### [Problem to solve]
Using the material below, set down only the line containing "The image size" and the lines after it, unchanged.
──────── The input ────────
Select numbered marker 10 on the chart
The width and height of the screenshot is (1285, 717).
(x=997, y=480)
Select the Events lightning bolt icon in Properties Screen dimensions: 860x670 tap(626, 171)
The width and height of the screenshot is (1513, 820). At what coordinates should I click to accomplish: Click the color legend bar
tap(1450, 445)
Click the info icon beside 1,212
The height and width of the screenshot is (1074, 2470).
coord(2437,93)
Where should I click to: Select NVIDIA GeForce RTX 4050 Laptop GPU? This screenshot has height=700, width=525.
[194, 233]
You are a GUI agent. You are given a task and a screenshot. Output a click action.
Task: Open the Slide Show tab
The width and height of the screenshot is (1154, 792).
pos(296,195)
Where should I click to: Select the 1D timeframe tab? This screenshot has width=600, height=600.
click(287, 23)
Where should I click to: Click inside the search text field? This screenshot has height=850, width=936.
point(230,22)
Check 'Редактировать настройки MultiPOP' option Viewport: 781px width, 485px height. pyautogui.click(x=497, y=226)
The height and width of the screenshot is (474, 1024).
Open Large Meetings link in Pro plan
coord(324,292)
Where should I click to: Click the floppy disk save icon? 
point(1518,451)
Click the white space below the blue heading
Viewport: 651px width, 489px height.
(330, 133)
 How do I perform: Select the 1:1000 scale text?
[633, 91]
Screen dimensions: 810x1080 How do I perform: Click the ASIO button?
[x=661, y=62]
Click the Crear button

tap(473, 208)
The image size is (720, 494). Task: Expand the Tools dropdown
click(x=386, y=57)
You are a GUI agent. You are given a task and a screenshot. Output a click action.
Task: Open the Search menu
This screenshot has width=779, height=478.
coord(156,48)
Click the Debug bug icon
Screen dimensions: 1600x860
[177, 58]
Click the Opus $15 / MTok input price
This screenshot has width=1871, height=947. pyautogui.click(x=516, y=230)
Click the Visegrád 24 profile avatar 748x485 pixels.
────────
### [Task result]
The image size is (720, 494). Task: Expand the Tools dropdown
click(x=386, y=57)
You are a GUI agent. You are given a task and a screenshot. Output a click action.
Task: Open the Search menu
This screenshot has width=779, height=478.
coord(156,48)
Click the Debug bug icon
Screen dimensions: 1600x860
[177, 58]
Click the Opus $15 / MTok input price
This screenshot has width=1871, height=947. pyautogui.click(x=516, y=230)
Click the Visegrád 24 profile avatar 748x485 pixels.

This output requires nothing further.